The franc has soared against the euro and the dollar in recent months as investors have bought the currency as a safe place for their money given the U.S. and euro zone debt crises.
This has threatened the Swiss economy, the bank said.
Soon after the announcement, the euro was trading at just above the 1.20 Swiss franc target after earlier being at around 1.10 francs.
The euro also rose against the dollar and was trading at $1.4173
“One will think twice about speculating against this target because the SNB is with its back against the wall,” said Alessandro Bee, economist at Bank Sarasin.
The Swiss move, however, undermined what had been a tentative European stock rally.
World stocks as measured by MSCI were up 0.2 percent, mainly held back by a catch-up fall of 2.2 percent on Japan’s Nikkei.

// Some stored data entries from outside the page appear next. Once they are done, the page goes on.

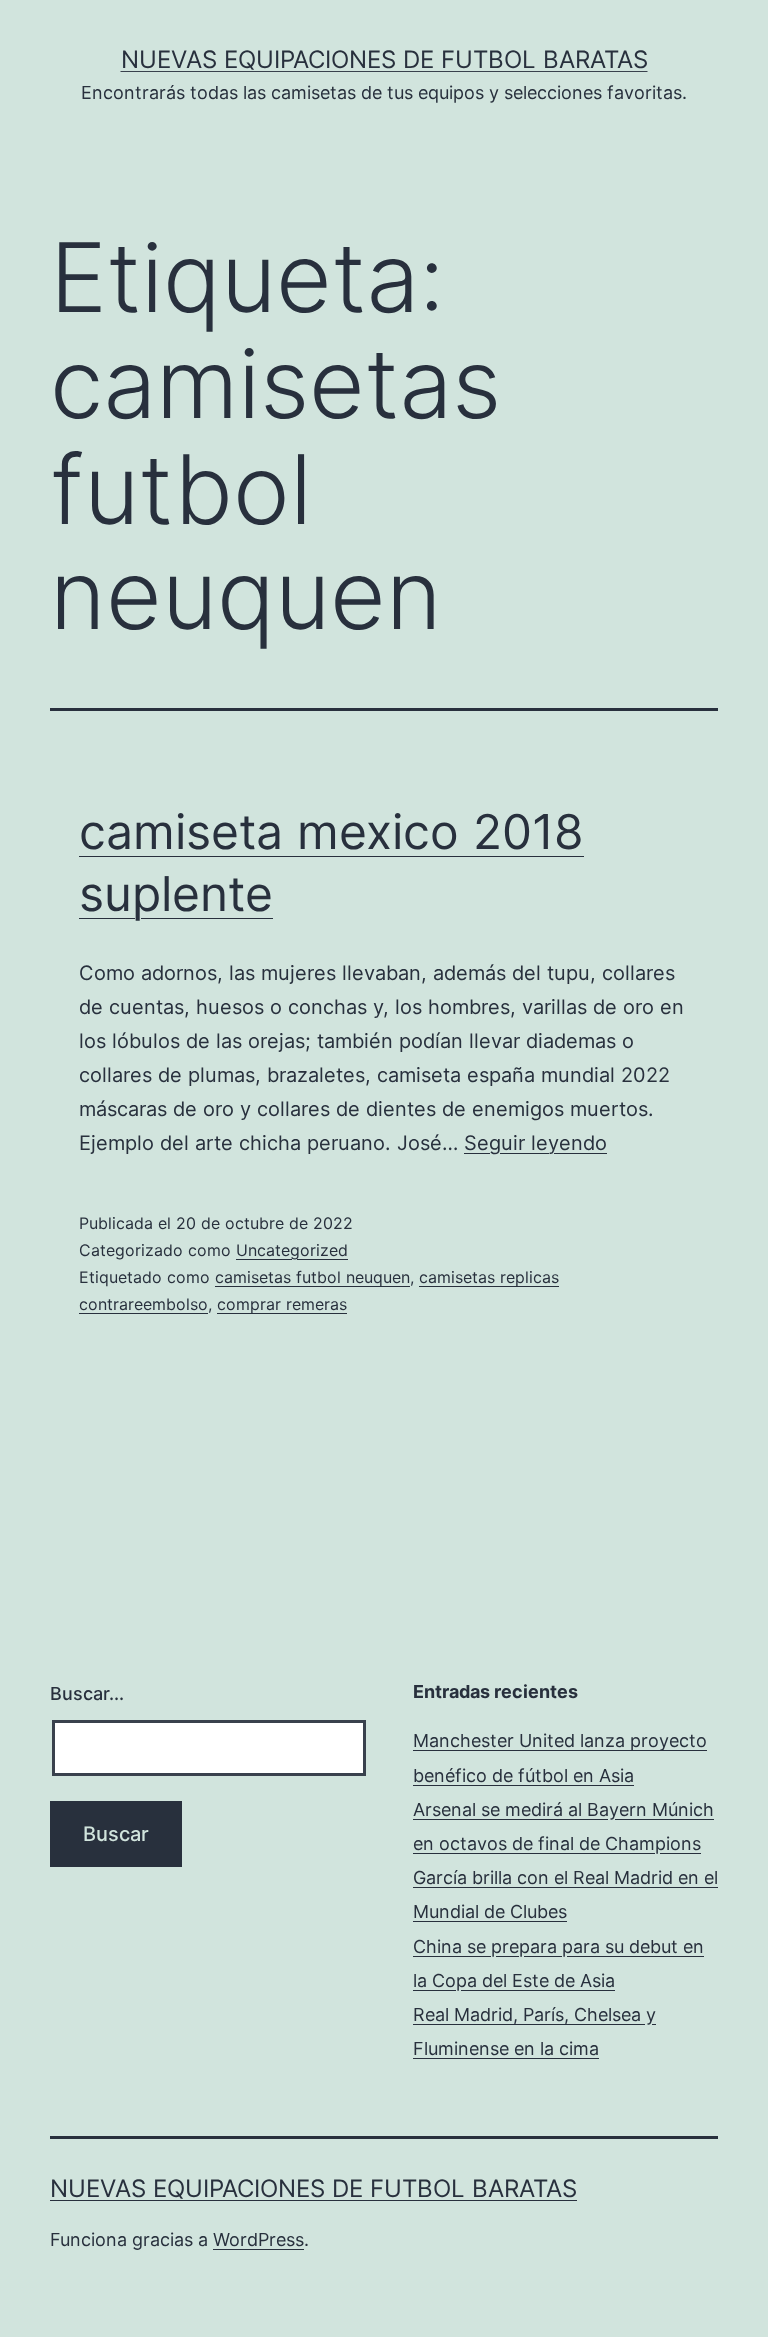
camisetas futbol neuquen (312, 1277)
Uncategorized (292, 1250)
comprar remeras (282, 1304)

The pan-European FTSEurofirst 300 was up a quarter of a percent, while the banking sector remained under stress, falling 0.1 percent.

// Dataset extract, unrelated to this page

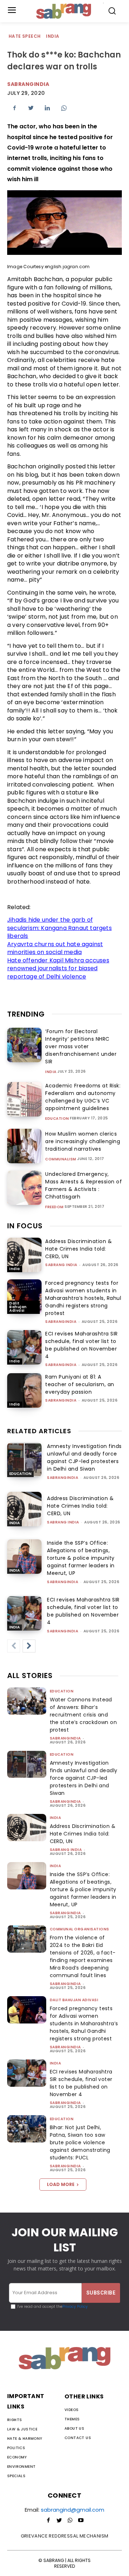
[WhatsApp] (64, 108)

European stocks fell more than 4 percent on Monday on renewed worries about the euro zone’s ability to solve its debt problems.
“These persistent euro zone worries are back in play once again amidst signs that austerity measures may be faltering, whilst last Friday’s disappointing (U.S.) non-farm payrolls (data) continue to leave the markets with something of a hangover,” said Cameron Peacock, analyst at IG Markets.
At a banking conference in Frankfurt, the chief executives of both Societe Generale and Commerzbank said bank earnings would be less in the future, partly as a result of the euro zone crisis.
“There is a direct link between state balance sheets and bank balance sheets,” Commerzbank’s Martin Blessing said, adding that about 50 percent of sovereign bonds are held by local banks in most countries.
Market reaction to the euro zone crisis is being exaggerated by global concern about the state of the U.S. economy, which is in danger of slipping back into recession.
Japanese, Chinese and South Korean financial regulators discussed the global threats in a conference call.
“We are already at stall speed in the U.S. and Europe, which means we are now more likely than not to see a recession,” said Tharman Shanmugaratnam, Singapore’s finance minister.